A costly expenditure, the Anatomage Table has many benefits: it allows up to 8 students at a time to view minute anatomical details without interacting with a real human body, and helps students to see the effects of various pathological variations on humans. Dr. Alla Barry, a professor of Anatomy and Physiology, Pathophysiology, and Advanced Human Dissection at MSSU, has explored the various functions of the table, and comments that it “provides an immersive and interactive learning experience for students and medical professionals. Users can explore anatomical structures in 3D, dissect virtual cadavers, and visualize complex anatomical relationships dynamically, enhancing understanding and retention.” She also says that “the Anatomage Table accurately represents human anatomy, [which] allows for a deeper understanding of anatomical structures [and] is particularly valuable for medical education and

surgical planning.” As an educator, she finds it extremely helpful that professors can “create custom presentations and case studies using the Anatomage Table, tailoring content to specific learning objectives or clinical scenarios.” The Anatomage Table also has important uses for clinical practice, as students can “simulate surgical procedures, pathology cases, and medical imaging techniques such as CT scans and MRI scans, [allowing] them to practice skills in a safe and controlled environment before working with real patients.” A last benefit Dr. Barry finds is that “some versions of the Anatomage Table support remote access, allowing students to engage with the content from anywhere with an internet connection.” As virtual learning becomes more prevalent, she comments that “this feature is particularly valuable in situations where students cannot physically access the Table.”

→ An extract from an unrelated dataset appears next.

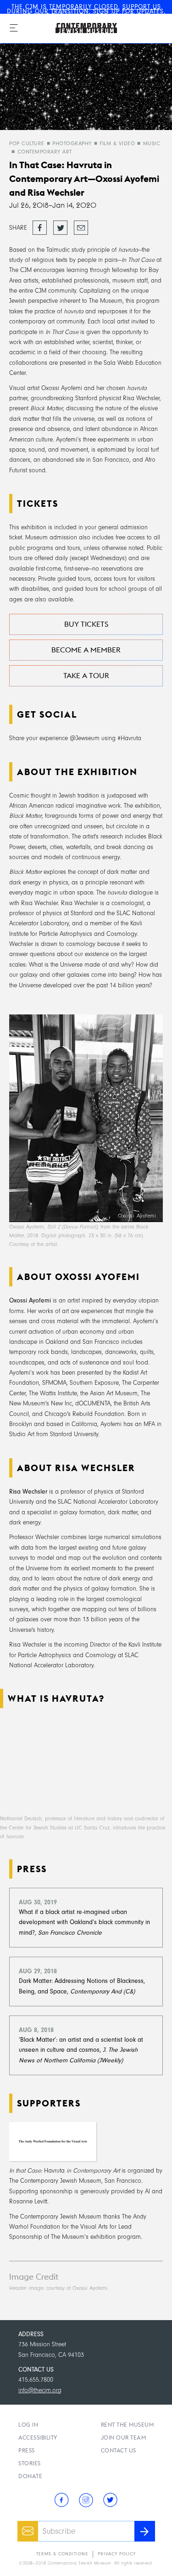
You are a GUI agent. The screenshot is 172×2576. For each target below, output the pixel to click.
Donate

Few students have first handedly interacted with the cadaver table as of now, but one pre-medical student who was able to take a glimpse into the uses it offered was interviewed. When asked about a unique feature that the table offers, Aadhya Subhash, a second-year student in the MKEAP program at MSSU, said it has the “ability to produce a life-size image or visual image of the human body”. Furthermore, she finds it helpful to students’ understanding of anatomy because it allows for students to “highlight specific nerves or muscles or parts of the bones of the body”. Aadhya also mentioned that, alongside the real human cadavers in the lab, the table gives “a 3-D outlook on how certain nerves or bones in the body may appear as opposed to just viewing it through a two-dimensional textbook or image”, and allows for easy

digestion and understanding of course material. Lastly, she likes that students can emphasize and focus on specific areas of the body.

With the new Health Sciences Innovation Center on the way and other science and health resources being added to the school, MSSU is taking strides in providing opportunities for pre-health

students. The addition of the digital anatomical table to MSSU’s renowned cadaver lab will be greatly helpful when paired with cadavers and other unique health resources and facilities.